I have a single table (let's call it the user_classification_fct) that has three fields: user, week, and class (e.g. user #1 in week #1 had a class of 'Regular User', while user #2 in week #1 has a class of 'Infrequent User'). (As an aside, I have implemented classes as INTs, but wanted to work with something legible in the form of VARCHAR while I sorted out the SQL.)
What I want to do is produce a summary report of how user behaviour is changing in aggregate along the lines of:
- There were 50 users who were regular users in both week 1 and week 2 and ...

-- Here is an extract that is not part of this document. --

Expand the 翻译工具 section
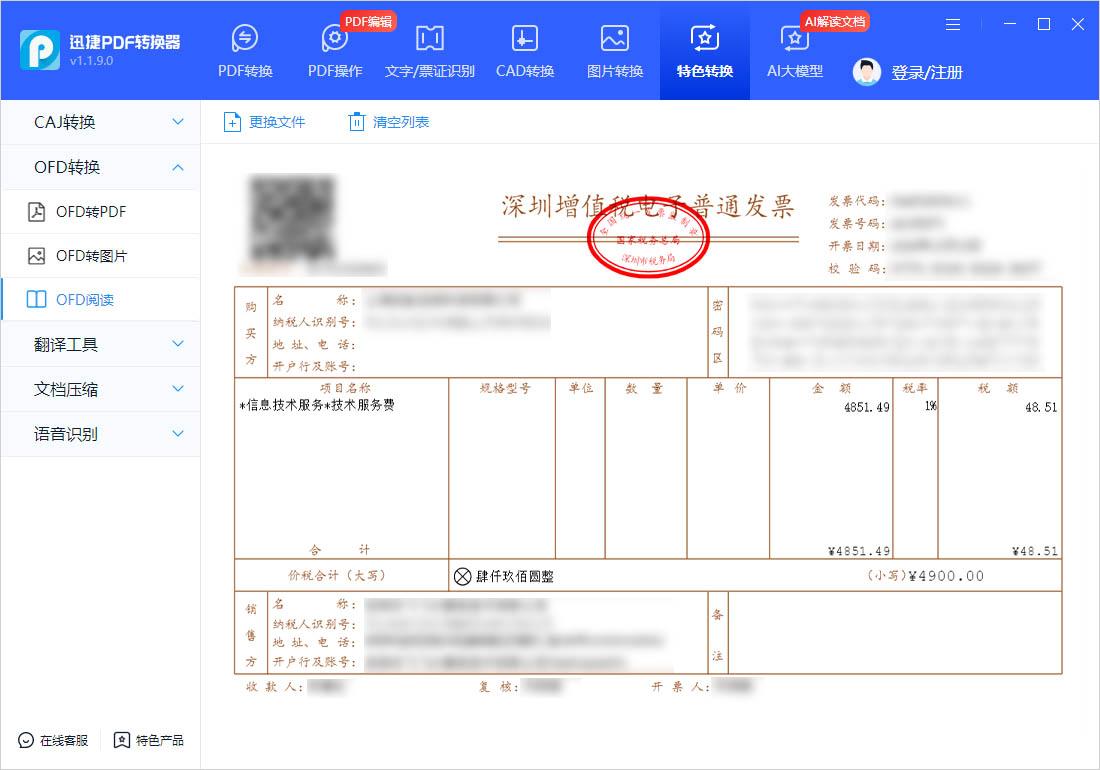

- There were 10 users who were regular users in week 1, but fell to infrequent users in week 2
- There were 5 users who went from infrequent in week 1 to regular in week 2
- ... and so on ...
What makes this slightly more tricky is that user #5000 might only have started using the service in week 2 and so have no record in the table for week 1. In that case, I'd want to see a NULL FOR week 1 and a 'Regular User' (or whatever is appropriate) for week 2. The size of the table is not strictly relevant, but with 5 weeks' worth of data I'm looking at 42 million rows, so I do not want to insert 4 'fake' rows of 'Non-User' for someone who only starts using the service in week 5 or something.

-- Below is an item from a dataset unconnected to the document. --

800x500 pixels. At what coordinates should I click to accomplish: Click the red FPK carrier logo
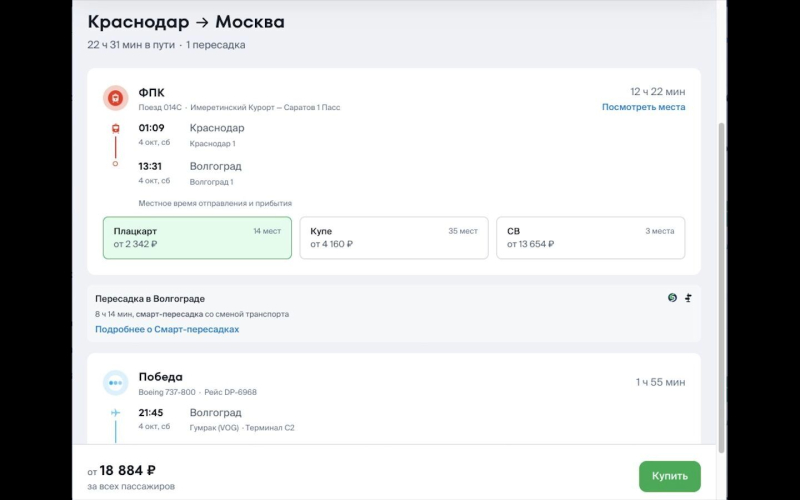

To me this seems rather obviously like a case for using a LEFT or RIGHT JOIN in MySQL because the NULL should come through on the 'missing' record.

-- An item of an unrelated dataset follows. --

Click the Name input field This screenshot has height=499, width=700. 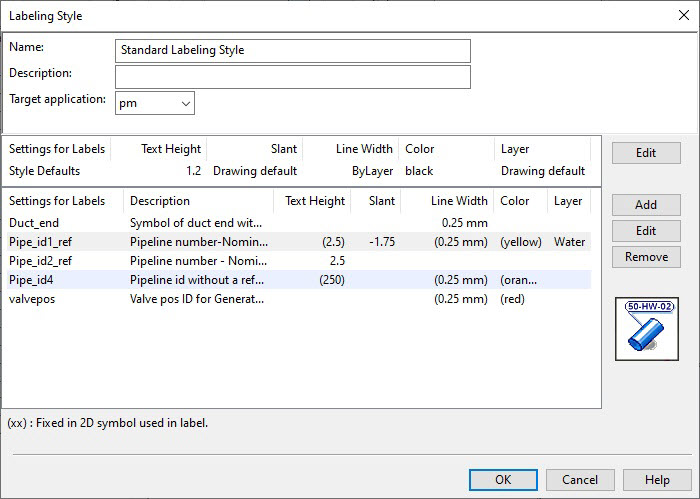pyautogui.click(x=293, y=50)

I have tried using both WHERE and AND conditions on the LEFT JOINs and am just not getting the 'right' answers (i.e. I either get no NULL values at all in the case of trailing WHERE conditions, or my counts are far, far too high for the number of distinct users (which is ca. 10 million) in the case of the AND constraints used below). Here's was my last attempt to get this working:
SELECT
ucf1.class_nm AS 'Class in 2012/15',
ucf2.class_nm AS 'Class in 2012/16',
ucf3.class_nm AS 'Class in 2012/17',
ucf4.class_nm AS 'Class in 2012/18',
ucf5.class_nm AS 'Class in 2012/19',
count(*) AS 'Count'
FROM
user_classification_fct ucf5
LEFT JOIN user_classification_fct ucf4
ON ucf5.user_id=ucf4.user_id
AND ucf5.week_key=201219 AND ucf4.week_key=201218
LEFT JOIN user_classification_fct ucf3
ON ucf4.user_id=ucf3.user_id
AND ucf4.week_key=201218 AND ucf3.week_key=201217
LEFT JOIN user_classification_fct ucf2
ON ucf3.user_id=ucf2.user_id
AND ucf3.week_key=201217 AND ucf2.week_key=201216
LEFT JOIN user_classification_fct ucf1
ON ucf2.user_id=ucf1.user_id
AND ucf2.week_key=201216 AND ucf1.week_key=201215
GROUP BY 1,2,3,4,5;
In looking at the various other questions on stackoverflow.com, it may well be that I need to perform the queries one-at-a-time and UNION the result sets together or use parentheses to chain them one-to-another, but those approaches are not ones that I'm familiar with (yet) and I can't even get a single LEFT JOIN (i.e. week 5 to week 1, dropping all the other weeks of data) to return something useful.
Any tips would be much, much appreciated and I would really appreciate suggestions that work in MySQL as switching database products is not an option.